A new year, a new start for display advertising. Since the rise of RTB — and I have been in it for four years this January — we have been talking about more accountability in display, more like search, less waste and so on. Hence, I thought of a post addressing viewability, but it drifted a bit into a general trends discussion.

Search is still number one in terms of conversions and in terms of intent. People who search for “red shoes” usually are looking for exactly that. However, in display, we make them aware of “red shoes”. We are higher up the sales funnel: prospecting. We show them a product they might have not thought of before, and they see the ad, they see the brand name, and later convert through search. We call that “post-view conversions”.

We are counting post-view conversions in RTB with a 30-day conversion window. Yet, should we not be a little bit smarter and focus only on post-click conversions?
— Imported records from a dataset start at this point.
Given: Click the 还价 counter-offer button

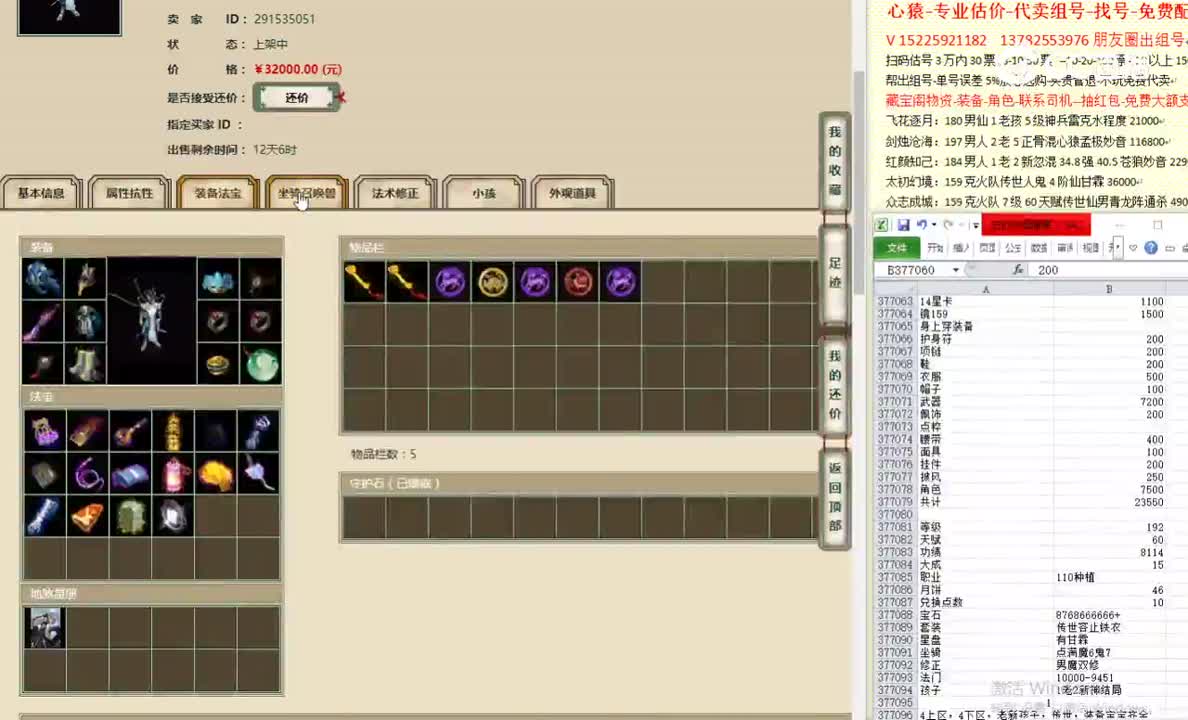Looking at the screenshot, I should (x=296, y=97).
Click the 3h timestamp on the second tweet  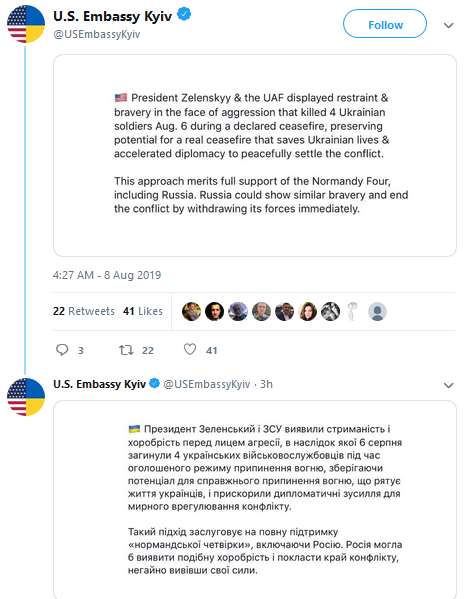click(x=267, y=384)
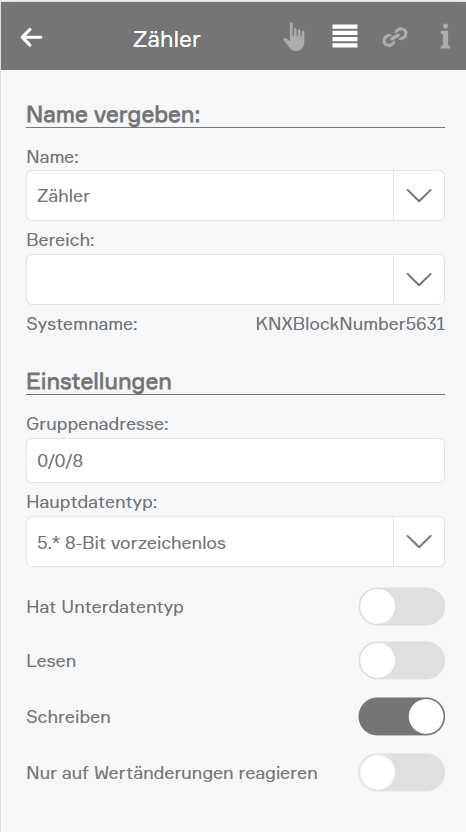Click the chain link icon
This screenshot has height=832, width=466.
[395, 37]
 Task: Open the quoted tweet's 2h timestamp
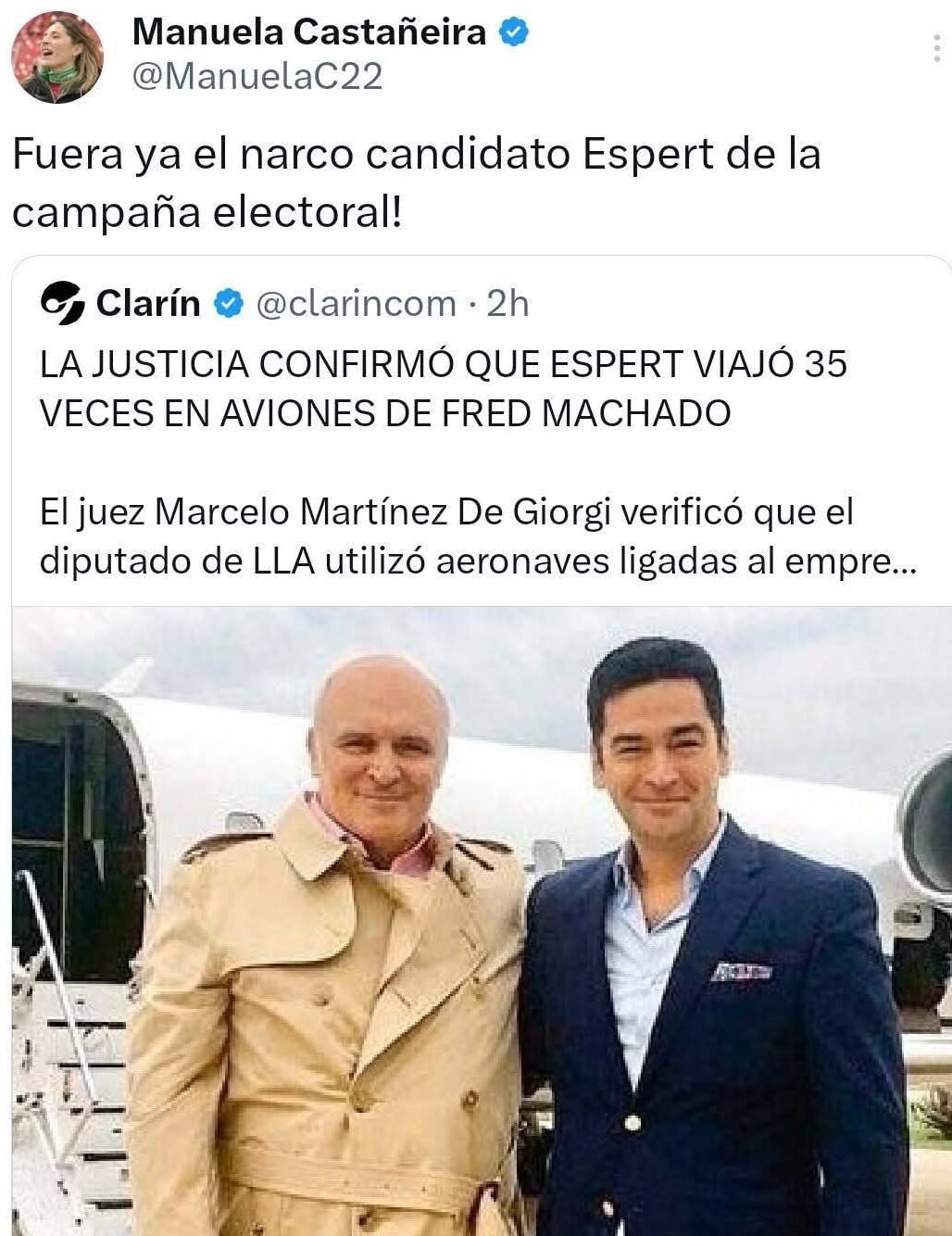[x=507, y=303]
Even post-click 30 days doesn’t mean someone was interested when clicking; it just shows that someone clicked to find out more. The real intent, similar to search, would be “post-click, single-session conversion” which hardly ever works in display.



So in that sense, even in performance campaigns, display is in the upper funnel and essentially a branding tool: with the difference that branding display budgets are predominantly on premium sites, taking the environment of the ad into consideration.

With that in mind, we still want to look at viewability, trying to answer the question whether anyone has actually seen the ad that converted the user? Google Adwords now offers "viewed" ads only for sale. And viewability becomes more of a thing to look out for in regards to ad effectiveness. The idea is to rid the industry of never-seen ads below the fold that then contribute to the post-view attribution, thanks to cookie bombing. Last cookie wins.

Only a year ago comScore suggested that 50% of all online ads go unseen. That is insane to think that 50% of your media budget is wasted. Would that mean, in turn, that your ROI needs to be halved? No surprise that the claim of the technologies to improve conversions is paying off. Even if they are half wrong, then this would still improve by 50%, wouldn’t it?

The bottom line is that there is only one way to be sure: buy publisher direct, discuss the placement and check. If you go RTB, you might end up below the fold based on inaccurate self classification or you might be able to improve it by allowing third-party providers to measure it. That increases your CPM ever so slightly, your ROI is increased in line and, if they are half right, half wrong, then it is still a better result. Simple math, isn't it?

In conclusion it comes back to the same old story of media. How can you really make it accountable? Is display worth its money away from premium sites? Is RTB really increasing efficiency by showing the right ad to the right user and at the right time. And is it seen?

To measure all that effectively and accurately will still take some time. I am confident that the lower CPMs you are paying in RTB make up for the short-fall of unseen ads. That, in combination with viewability technology, will allow for greater targeting and more ROI than before.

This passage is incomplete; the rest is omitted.